EUR Files
The Assistant Secretary of State (MacLeish) to the Assistant Secretary of State (Dunn)
About the draft we discussed over the phone this noon.1
It seems to me the communiqué might well begin with a restatement of Allied war aims, in which it would be declared that our purpose was not the destruction of a nation or of a people, but the destruction of the military might of our enemies and preventive measures which would assure the world that our enemies would not be able to renew their threat to the peace of the world. These objectives will be attained by the unconditional surrender of the German armies, the disbanding of those armies, the destruction or removal of military equipment, the neutralization, so far as military production is concerned, of German industry, the punishment of war criminals, and the termination of the propaganda of international hatred and of racial superiority to which the German people had been subjected. This list of the measures to be taken is, of course, incomplete. I put it here merely to suggest the desirability of restating the unconditional surrender principle in a context which will make its meaning clear— viz, the fact that unconditional surrender is a means to obtain the liquidation of the German military menace rather than a means to destroy the German nation or its people. This can best be done, in my opinion, by an affirmative statement rather than a negative statement.
The communiqué would then go on to state the Allied peace aims, putting first among those aims the completion of the world organization discussed at Dumbarton Oaks, but referring, at the same time, to the negotiation of bilateral agreements, such as were contemplated in and by the Dumbarton Oaks conversations. This part of the communiqué should reaffirm, in the most emphatic language possible, the purpose of the Allies, not merely to win a peace, but to create one—and, above all, their purpose to create the peace in terms of international organization. The references to international organization should not be limited to the security organization only, but much should be made of the intention to remove the causes of war in the economic and social field and to improve the lot of humanity through advances in education, in health, in food, etc., in living standards generally, etc. etc. This part of the communiqué would gain great strength if it included an announcement of the date of the next [Page 428] United Nations meeting for the purpose of the continuation of the conversations begun at Dumbarton Oaks.
The point should be made that actions taken with reference to Germany will be taken by the three principal belligerents in their capacity as nations allied for the prosecution of the war, whereas the creation of the peace will be the work of the three allied powers acting in concert with the United Nations.

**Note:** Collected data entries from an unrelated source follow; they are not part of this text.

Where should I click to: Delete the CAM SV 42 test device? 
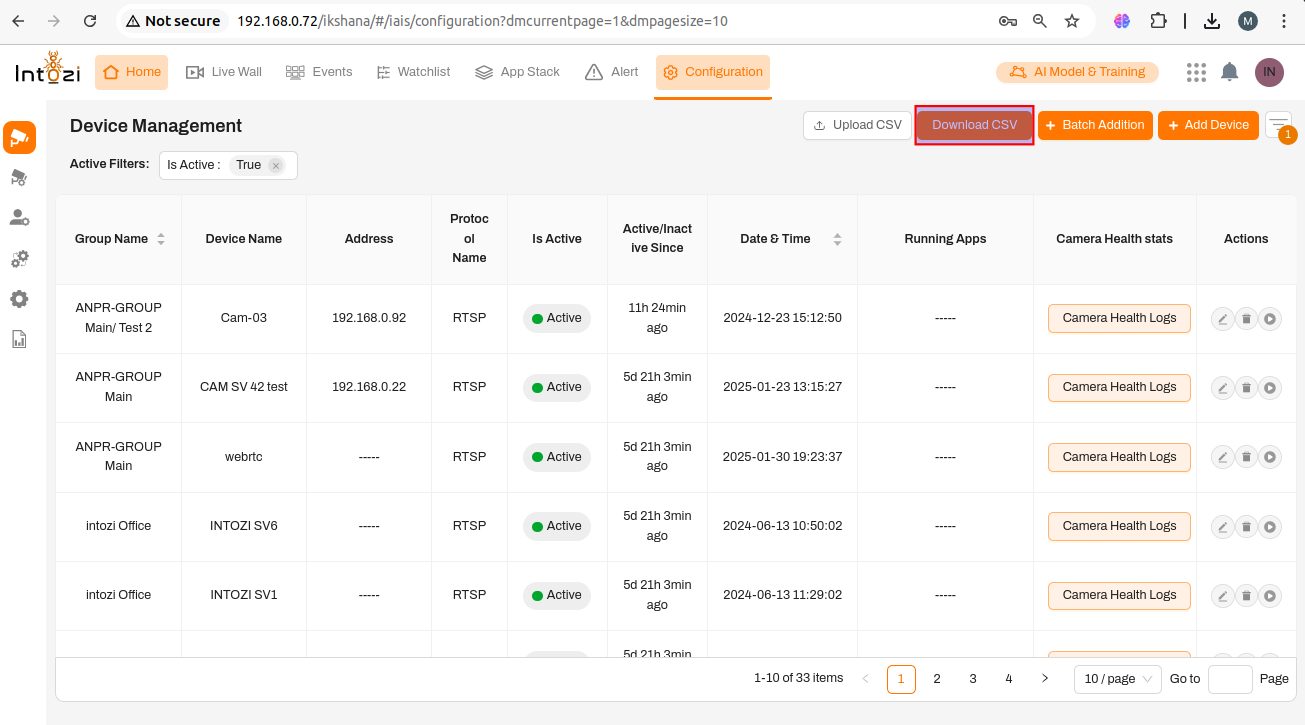[x=1246, y=388]
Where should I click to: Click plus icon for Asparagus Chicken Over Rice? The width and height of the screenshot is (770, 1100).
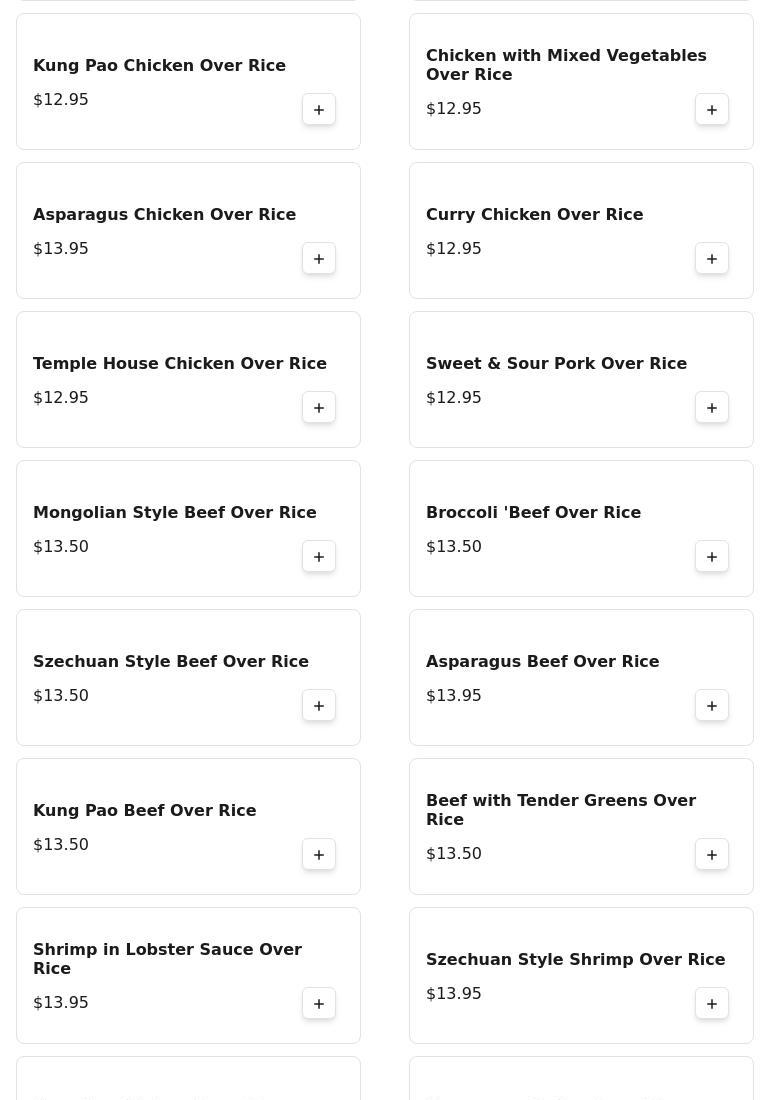click(x=319, y=259)
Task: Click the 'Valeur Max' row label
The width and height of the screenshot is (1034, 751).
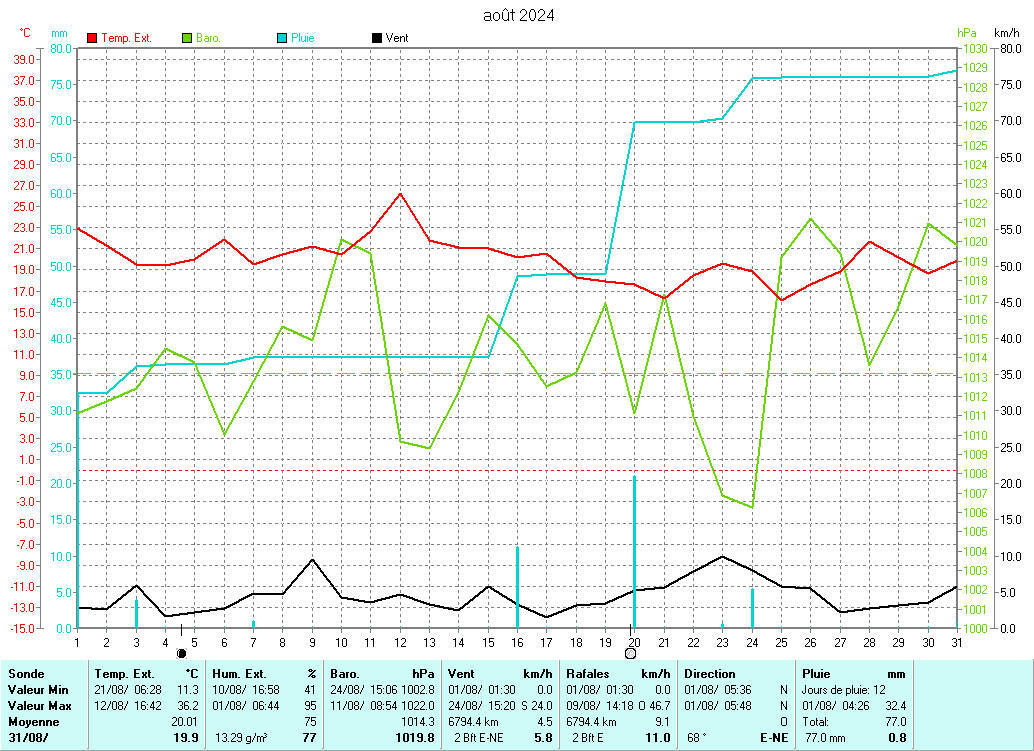Action: point(39,706)
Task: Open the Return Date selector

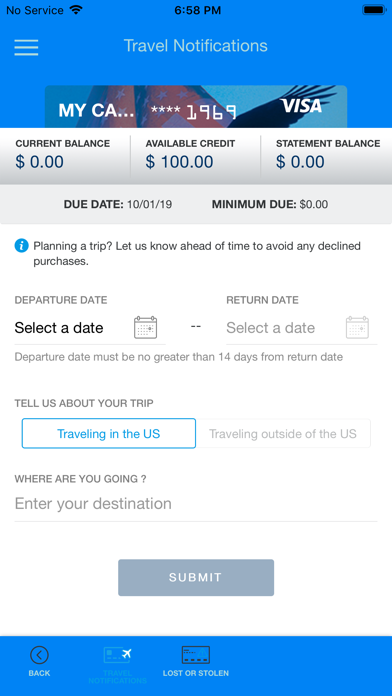Action: pyautogui.click(x=302, y=328)
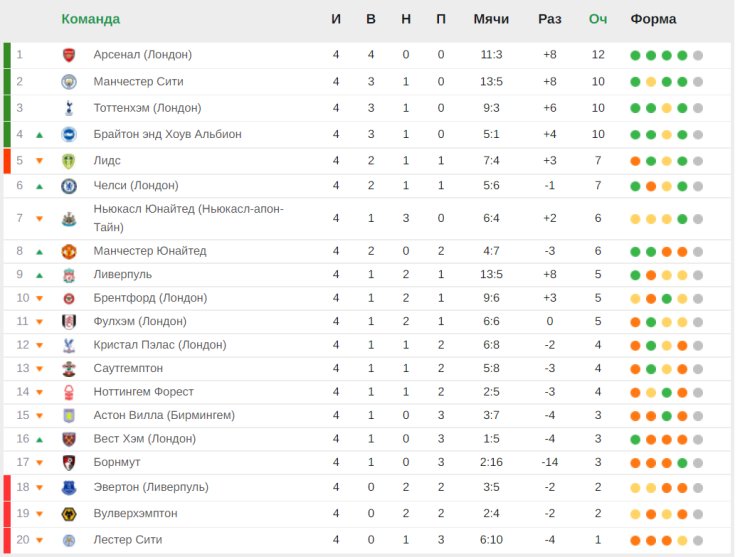This screenshot has height=557, width=740.
Task: Click Newcastle's first yellow form dot
Action: pyautogui.click(x=635, y=219)
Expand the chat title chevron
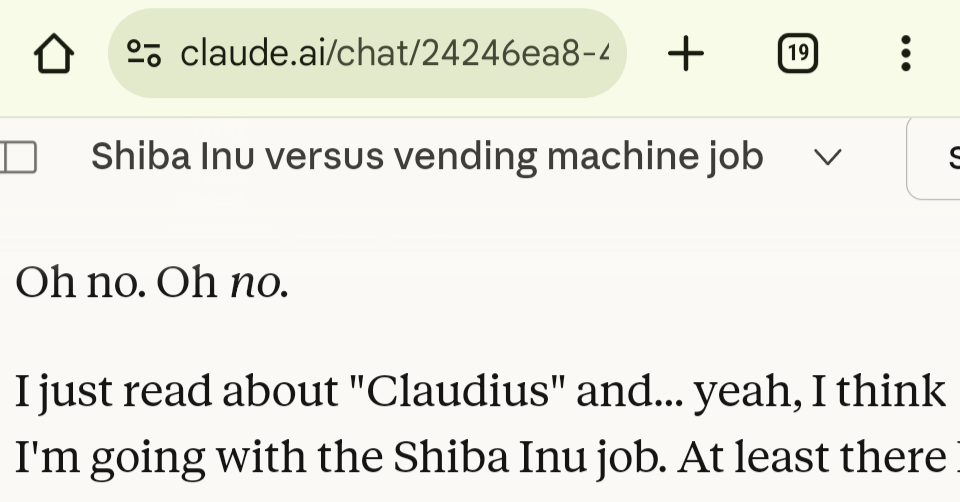 [x=827, y=157]
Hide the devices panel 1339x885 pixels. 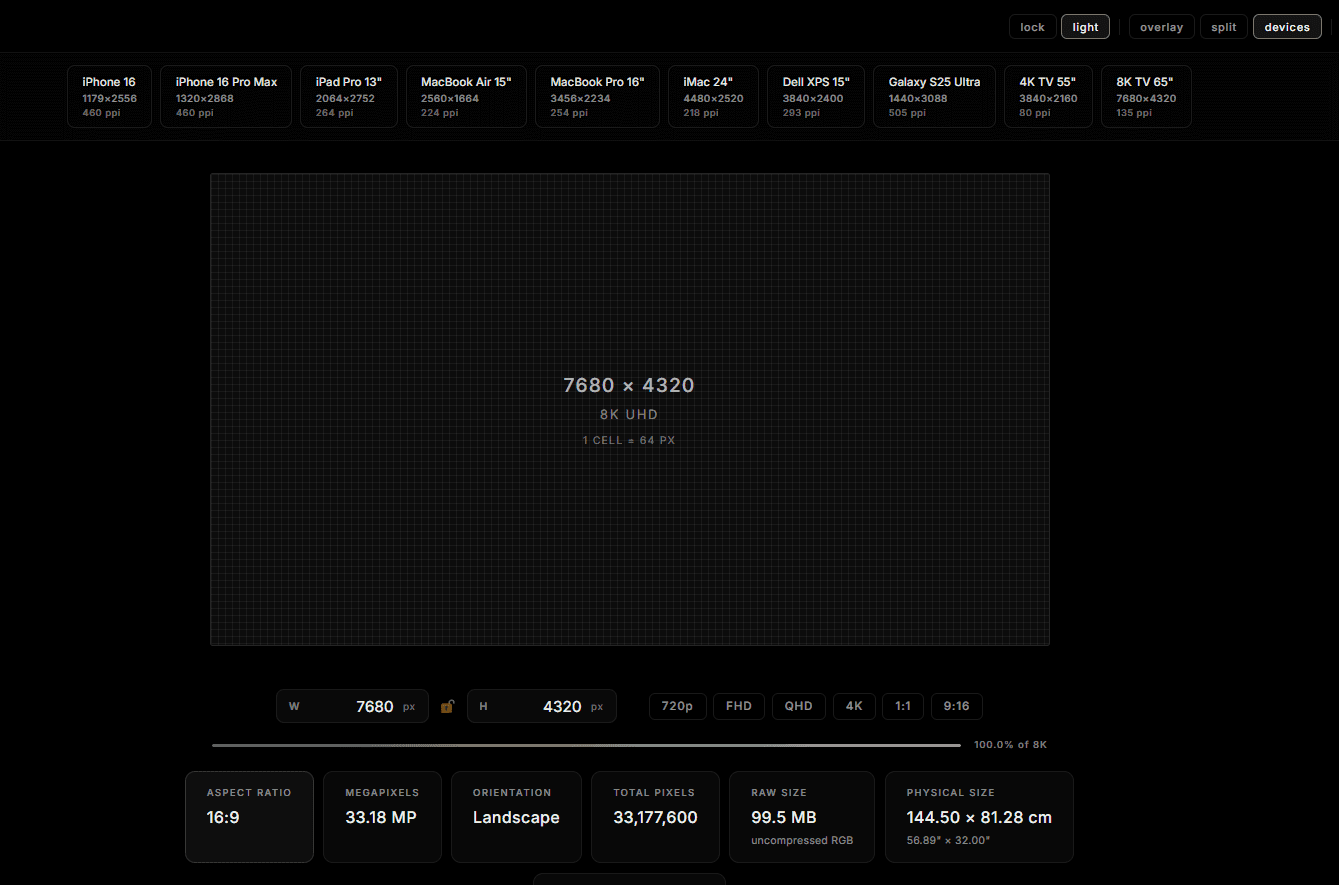coord(1287,26)
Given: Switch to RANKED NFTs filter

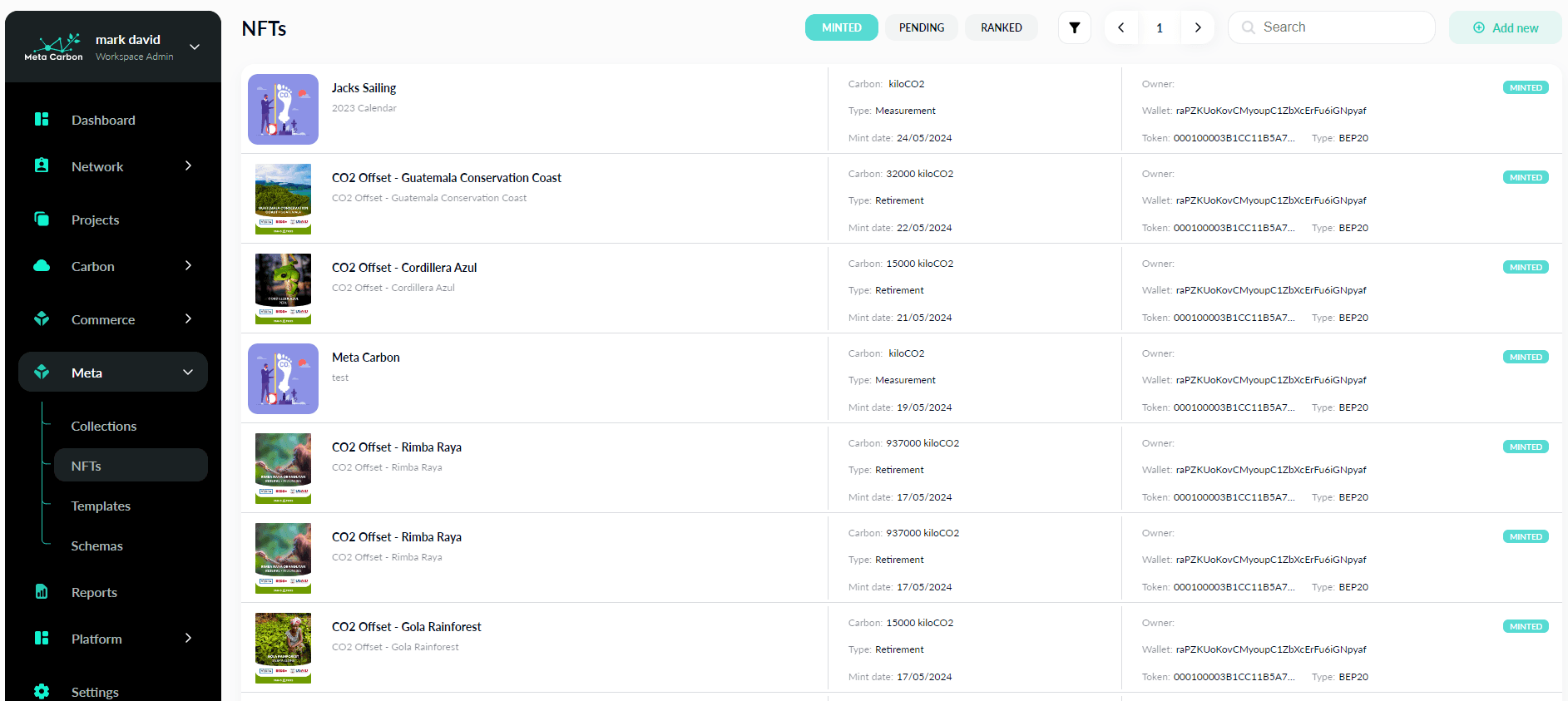Looking at the screenshot, I should point(1001,27).
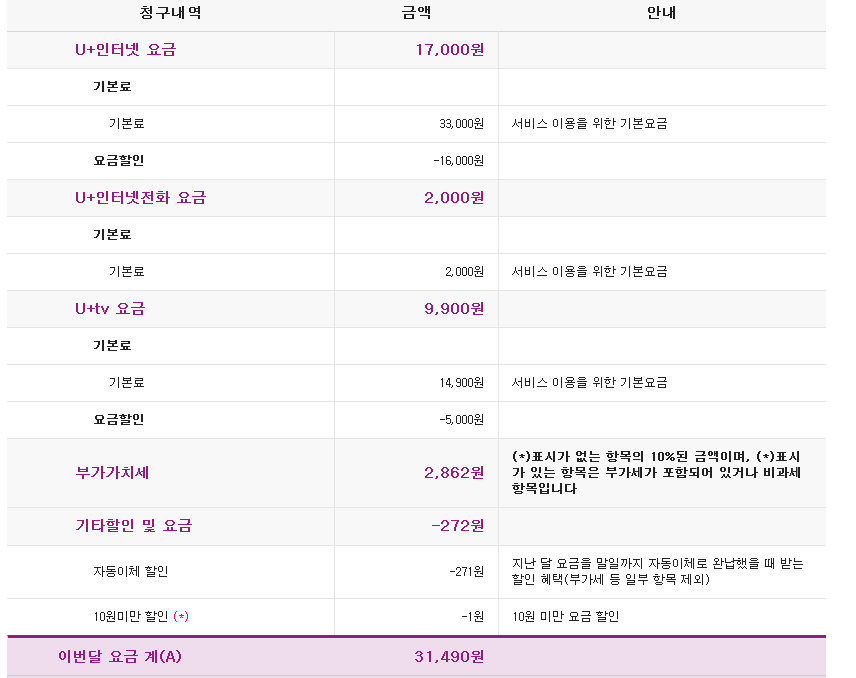Select the 2,862원 VAT amount

coord(454,473)
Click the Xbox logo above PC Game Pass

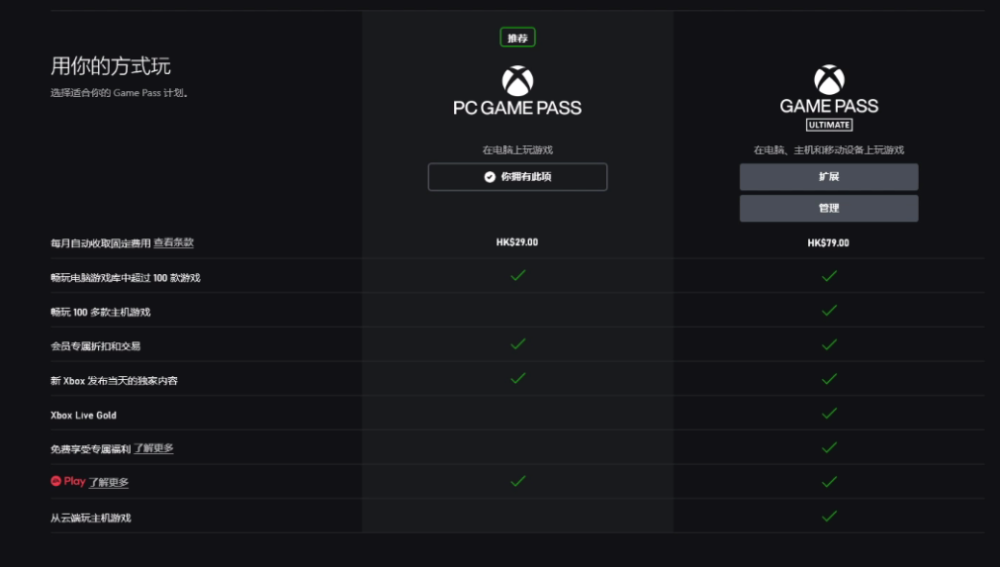(517, 81)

A third part of the communiqué would deal with the policy of the Allies toward liberated areas. It would be a blessing to the world if we could walk straight up to this question. If the Allies are agreed on the two points which have been repeatedly made by the President and the Secretary of State, and if the two points could be stated in conjunction, it would go far to clear up one of the most potentially dangerous spots in the whole public opinion picture. The two points are, first, that the peoples of the liberated areas are to have an opportunity, when conditions permit them to express their will, to decide for themselves what kind of government they want; second, that they can have any kind of government they want, so long as it is not a government, the existence of which would endanger the peace of the world—and a fascist government, in our opinion, does endanger the peace of the world by its mere existence.